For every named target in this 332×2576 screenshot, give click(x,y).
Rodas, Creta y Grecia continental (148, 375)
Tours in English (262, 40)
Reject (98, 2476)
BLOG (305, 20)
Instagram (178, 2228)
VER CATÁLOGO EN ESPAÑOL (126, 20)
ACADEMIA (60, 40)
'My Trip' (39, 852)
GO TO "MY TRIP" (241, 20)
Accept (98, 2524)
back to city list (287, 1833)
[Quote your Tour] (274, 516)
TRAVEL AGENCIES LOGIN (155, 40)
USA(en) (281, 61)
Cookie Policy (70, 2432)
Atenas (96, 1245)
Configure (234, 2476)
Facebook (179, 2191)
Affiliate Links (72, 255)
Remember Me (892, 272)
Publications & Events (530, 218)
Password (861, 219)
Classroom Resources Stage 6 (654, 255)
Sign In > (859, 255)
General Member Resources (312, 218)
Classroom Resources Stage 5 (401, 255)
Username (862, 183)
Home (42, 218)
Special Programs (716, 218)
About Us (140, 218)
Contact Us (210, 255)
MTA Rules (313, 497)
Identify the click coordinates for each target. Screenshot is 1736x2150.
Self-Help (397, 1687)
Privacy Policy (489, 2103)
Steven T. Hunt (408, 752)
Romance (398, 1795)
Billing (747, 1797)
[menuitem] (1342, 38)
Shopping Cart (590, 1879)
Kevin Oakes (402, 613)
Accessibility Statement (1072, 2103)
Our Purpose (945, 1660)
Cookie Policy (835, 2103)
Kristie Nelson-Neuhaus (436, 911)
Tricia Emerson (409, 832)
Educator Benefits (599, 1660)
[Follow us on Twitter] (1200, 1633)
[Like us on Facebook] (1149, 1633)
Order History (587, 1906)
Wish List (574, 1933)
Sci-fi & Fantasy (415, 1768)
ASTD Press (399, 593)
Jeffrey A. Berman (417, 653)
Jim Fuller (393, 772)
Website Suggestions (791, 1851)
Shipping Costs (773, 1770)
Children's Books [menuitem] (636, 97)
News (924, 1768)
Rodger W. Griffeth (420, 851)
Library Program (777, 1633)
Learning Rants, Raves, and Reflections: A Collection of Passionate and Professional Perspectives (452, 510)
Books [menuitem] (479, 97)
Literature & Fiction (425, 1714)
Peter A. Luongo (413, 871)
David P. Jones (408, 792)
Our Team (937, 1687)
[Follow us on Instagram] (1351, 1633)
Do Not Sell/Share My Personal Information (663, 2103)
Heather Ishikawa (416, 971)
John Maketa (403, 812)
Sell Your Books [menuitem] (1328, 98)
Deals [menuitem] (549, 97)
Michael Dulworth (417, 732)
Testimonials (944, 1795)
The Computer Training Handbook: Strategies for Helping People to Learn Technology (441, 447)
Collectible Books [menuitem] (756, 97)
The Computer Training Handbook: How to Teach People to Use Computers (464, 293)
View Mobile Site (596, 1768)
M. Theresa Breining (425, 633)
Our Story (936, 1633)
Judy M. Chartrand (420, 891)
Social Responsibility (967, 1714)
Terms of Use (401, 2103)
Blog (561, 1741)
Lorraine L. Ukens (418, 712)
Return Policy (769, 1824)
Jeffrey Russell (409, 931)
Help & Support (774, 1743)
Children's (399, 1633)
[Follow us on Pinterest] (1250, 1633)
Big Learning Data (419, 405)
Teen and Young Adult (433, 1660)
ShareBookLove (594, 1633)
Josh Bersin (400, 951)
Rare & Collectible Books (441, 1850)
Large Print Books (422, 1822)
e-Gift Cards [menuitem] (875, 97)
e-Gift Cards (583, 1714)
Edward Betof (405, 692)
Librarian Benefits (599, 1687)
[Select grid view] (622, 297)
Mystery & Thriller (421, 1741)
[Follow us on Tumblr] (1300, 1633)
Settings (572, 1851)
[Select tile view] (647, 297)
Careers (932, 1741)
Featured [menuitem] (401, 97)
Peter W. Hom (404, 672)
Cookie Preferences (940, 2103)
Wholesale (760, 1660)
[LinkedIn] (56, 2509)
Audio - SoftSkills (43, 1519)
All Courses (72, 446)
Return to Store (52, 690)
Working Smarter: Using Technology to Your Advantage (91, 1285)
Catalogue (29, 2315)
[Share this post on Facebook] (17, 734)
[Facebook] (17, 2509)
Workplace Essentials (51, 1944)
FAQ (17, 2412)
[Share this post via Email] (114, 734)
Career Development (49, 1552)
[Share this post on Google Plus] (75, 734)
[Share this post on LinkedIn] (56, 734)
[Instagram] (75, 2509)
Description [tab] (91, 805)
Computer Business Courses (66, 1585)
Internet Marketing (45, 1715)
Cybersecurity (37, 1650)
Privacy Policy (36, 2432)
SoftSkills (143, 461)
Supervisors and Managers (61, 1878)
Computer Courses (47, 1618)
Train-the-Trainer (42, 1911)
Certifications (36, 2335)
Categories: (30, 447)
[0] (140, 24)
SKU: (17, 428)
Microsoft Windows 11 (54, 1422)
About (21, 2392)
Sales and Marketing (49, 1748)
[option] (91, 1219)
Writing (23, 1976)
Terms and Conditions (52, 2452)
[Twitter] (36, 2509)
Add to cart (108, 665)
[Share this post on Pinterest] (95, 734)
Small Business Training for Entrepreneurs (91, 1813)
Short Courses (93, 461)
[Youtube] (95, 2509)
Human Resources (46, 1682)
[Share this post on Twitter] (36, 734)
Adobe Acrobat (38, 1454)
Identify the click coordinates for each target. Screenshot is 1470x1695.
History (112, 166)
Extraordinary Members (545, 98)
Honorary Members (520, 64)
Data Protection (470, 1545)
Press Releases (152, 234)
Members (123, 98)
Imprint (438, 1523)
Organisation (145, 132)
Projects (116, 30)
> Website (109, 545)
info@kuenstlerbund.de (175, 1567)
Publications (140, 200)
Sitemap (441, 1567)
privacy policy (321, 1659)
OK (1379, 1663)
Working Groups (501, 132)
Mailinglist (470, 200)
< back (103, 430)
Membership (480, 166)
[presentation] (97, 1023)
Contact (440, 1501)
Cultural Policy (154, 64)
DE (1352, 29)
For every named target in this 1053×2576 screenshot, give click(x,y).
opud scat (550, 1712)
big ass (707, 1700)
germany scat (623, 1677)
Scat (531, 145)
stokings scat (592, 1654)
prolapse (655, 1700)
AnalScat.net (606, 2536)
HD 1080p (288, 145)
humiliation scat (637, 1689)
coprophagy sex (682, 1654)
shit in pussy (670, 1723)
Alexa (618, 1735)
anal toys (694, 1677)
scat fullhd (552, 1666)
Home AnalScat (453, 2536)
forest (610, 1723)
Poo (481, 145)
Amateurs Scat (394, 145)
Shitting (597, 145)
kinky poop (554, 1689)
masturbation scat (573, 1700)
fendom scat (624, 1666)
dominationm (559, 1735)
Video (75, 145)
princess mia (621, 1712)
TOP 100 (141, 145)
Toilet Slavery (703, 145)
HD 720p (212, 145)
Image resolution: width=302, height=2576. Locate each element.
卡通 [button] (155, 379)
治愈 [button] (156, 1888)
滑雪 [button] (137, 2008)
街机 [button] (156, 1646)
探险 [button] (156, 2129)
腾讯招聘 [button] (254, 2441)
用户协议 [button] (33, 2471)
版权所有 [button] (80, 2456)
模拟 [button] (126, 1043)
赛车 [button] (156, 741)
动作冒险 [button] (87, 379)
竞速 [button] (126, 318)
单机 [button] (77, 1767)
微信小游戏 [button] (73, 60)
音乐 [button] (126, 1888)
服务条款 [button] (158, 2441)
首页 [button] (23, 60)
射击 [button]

HOW TO COMPLETE THIS TASK:
I need all of the records above retyped exactly, please.

RESULT OF THE EXERCISE:
For every named target in this 332×2576 screenshot, give click(x,y).
Rodas, Creta y Grecia continental (148, 375)
Tours in English (262, 40)
Reject (98, 2476)
BLOG (305, 20)
Instagram (178, 2228)
VER CATÁLOGO EN ESPAÑOL (126, 20)
ACADEMIA (60, 40)
'My Trip' (39, 852)
GO TO "MY TRIP" (241, 20)
Accept (98, 2524)
back to city list (287, 1833)
[Quote your Tour] (274, 516)
TRAVEL AGENCIES LOGIN (155, 40)
USA(en) (281, 61)
Cookie Policy (70, 2432)
Atenas (96, 1245)
Configure (234, 2476)
Facebook (179, 2191)
Affiliate Links (72, 255)
Remember Me (892, 272)
Publications & Events (530, 218)
Password (861, 219)
Classroom Resources Stage 6 (654, 255)
Sign In > (859, 255)
General Member Resources (312, 218)
Classroom Resources Stage 5 (401, 255)
Username (862, 183)
Home (42, 218)
Special Programs (716, 218)
About Us (140, 218)
Contact Us (210, 255)
MTA Rules (313, 497)
Identify the click coordinates for each target. Screenshot is 1736x2150.
Self-Help (397, 1687)
Privacy Policy (489, 2103)
Steven T. Hunt (408, 752)
Romance (398, 1795)
Billing (747, 1797)
[menuitem] (1342, 38)
Shopping Cart (590, 1879)
Kevin Oakes (402, 613)
Accessibility Statement (1072, 2103)
Our Purpose (945, 1660)
Cookie Policy (835, 2103)
Kristie Nelson-Neuhaus (436, 911)
Tricia Emerson (409, 832)
Educator Benefits (599, 1660)
[Follow us on Twitter] (1200, 1633)
[Like us on Facebook] (1149, 1633)
Order History (587, 1906)
Wish List (574, 1933)
Sci-fi & Fantasy (415, 1768)
ASTD Press (399, 593)
Jeffrey A. Berman (417, 653)
Jim Fuller (393, 772)
Website Suggestions (791, 1851)
Shipping Costs (773, 1770)
Children's Books [menuitem] (636, 97)
News (924, 1768)
Rodger W. Griffeth (420, 851)
Library Program (777, 1633)
Learning Rants, Raves, and Reflections: A Collection of Passionate and Professional Perspectives (452, 510)
Books [menuitem] (479, 97)
Literature & Fiction (425, 1714)
Peter A. Luongo (413, 871)
David P. Jones (408, 792)
Our Team (937, 1687)
[Follow us on Instagram] (1351, 1633)
Do Not Sell/Share My Personal Information (663, 2103)
Heather Ishikawa (416, 971)
John Maketa (403, 812)
Sell Your Books [menuitem] (1328, 98)
Deals [menuitem] (549, 97)
Michael Dulworth (417, 732)
Testimonials (944, 1795)
The Computer Training Handbook: Strategies for Helping People to Learn Technology (441, 447)
Collectible Books [menuitem] (756, 97)
The Computer Training Handbook: How to Teach People to Use Computers (464, 293)
View Mobile Site (596, 1768)
M. Theresa Breining (425, 633)
Our Story (936, 1633)
Judy M. Chartrand (420, 891)
Social Responsibility (967, 1714)
Terms of Use (401, 2103)
Blog (561, 1741)
Lorraine L. Ukens (418, 712)
Return Policy (769, 1824)
Jeffrey Russell (409, 931)
Help & Support (774, 1743)
Children's (399, 1633)
[Follow us on Pinterest] (1250, 1633)
Big Learning Data (419, 405)
Teen and Young Adult (433, 1660)
ShareBookLove (594, 1633)
Josh Bersin (400, 951)
Rare & Collectible Books (441, 1850)
Large Print Books (422, 1822)
e-Gift Cards [menuitem] (875, 97)
e-Gift Cards (583, 1714)
Edward Betof (405, 692)
Librarian Benefits (599, 1687)
[Select grid view] (622, 297)
Mystery & Thriller (421, 1741)
[Follow us on Tumblr] (1300, 1633)
Settings (572, 1851)
[Select tile view] (647, 297)
Careers (932, 1741)
Featured [menuitem] (401, 97)
Peter W. Hom (404, 672)
Cookie Preferences (940, 2103)
Wholesale (760, 1660)
[LinkedIn] (56, 2509)
Audio - SoftSkills (43, 1519)
All Courses (72, 446)
Return to Store (52, 690)
Working Smarter: Using Technology to Your Advantage (91, 1285)
Catalogue (29, 2315)
[Share this post on Facebook] (17, 734)
[Facebook] (17, 2509)
Workplace Essentials (51, 1944)
FAQ (17, 2412)
[Share this post via Email] (114, 734)
Career Development (49, 1552)
[Share this post on Google Plus] (75, 734)
[Share this post on LinkedIn] (56, 734)
[Instagram] (75, 2509)
Description [tab] (91, 805)
Computer Business Courses (66, 1585)
Internet Marketing (45, 1715)
Cybersecurity (37, 1650)
Privacy Policy (36, 2432)
SoftSkills (143, 461)
Supervisors and Managers (61, 1878)
Computer Courses (47, 1618)
Train-the-Trainer (42, 1911)
Certifications (36, 2335)
Categories: (30, 447)
[0] (140, 24)
SKU: (17, 428)
Microsoft Windows 11 (54, 1422)
About (21, 2392)
Sales and Marketing (49, 1748)
[option] (91, 1219)
Writing (23, 1976)
Terms and Conditions (52, 2452)
[Twitter] (36, 2509)
Add to cart (108, 665)
[Share this post on Pinterest] (95, 734)
Small Business Training for Entrepreneurs (91, 1813)
Short Courses (93, 461)
[Youtube] (95, 2509)
Human Resources (46, 1682)
[Share this post on Twitter] (36, 734)
Adobe Acrobat (38, 1454)
Identify the click coordinates for each target. Screenshot is 1470x1695.
History (112, 166)
Extraordinary Members (545, 98)
Honorary Members (520, 64)
Data Protection (470, 1545)
Press Releases (152, 234)
Members (123, 98)
Imprint (438, 1523)
Organisation (145, 132)
Projects (116, 30)
> Website (109, 545)
info@kuenstlerbund.de (175, 1567)
Publications (140, 200)
Sitemap (441, 1567)
privacy policy (321, 1659)
OK (1379, 1663)
Working Groups (501, 132)
Mailinglist (470, 200)
< back (103, 430)
Membership (480, 166)
[presentation] (97, 1023)
Contact (440, 1501)
Cultural Policy (154, 64)
DE (1352, 29)
For every named target in this 1053×2576 screenshot, give click(x,y).
opud scat (550, 1712)
big ass (707, 1700)
germany scat (623, 1677)
Scat (531, 145)
stokings scat (592, 1654)
prolapse (655, 1700)
AnalScat.net (606, 2536)
HD 1080p (288, 145)
humiliation scat (637, 1689)
coprophagy sex (682, 1654)
shit in pussy (670, 1723)
Alexa (618, 1735)
anal toys (694, 1677)
scat fullhd (552, 1666)
Home AnalScat (453, 2536)
forest (610, 1723)
Poo (481, 145)
Amateurs Scat (394, 145)
Shitting (597, 145)
kinky poop (554, 1689)
masturbation scat (573, 1700)
fendom scat (624, 1666)
dominationm (559, 1735)
Video (75, 145)
princess mia (621, 1712)
TOP 100 (141, 145)
Toilet Slavery (703, 145)
HD 720p (212, 145)
Image resolution: width=302, height=2576. Locate each element.
卡通 [button] (155, 379)
治愈 [button] (156, 1888)
滑雪 [button] (137, 2008)
街机 [button] (156, 1646)
探险 [button] (156, 2129)
腾讯招聘 [button] (254, 2441)
用户协议 [button] (33, 2471)
版权所有 [button] (80, 2456)
模拟 [button] (126, 1043)
赛车 [button] (156, 741)
动作冒险 [button] (87, 379)
竞速 [button] (126, 318)
单机 [button] (77, 1767)
微信小游戏 [button] (73, 60)
音乐 [button] (126, 1888)
服务条款 [button] (158, 2441)
首页 [button] (23, 60)
射击 [button]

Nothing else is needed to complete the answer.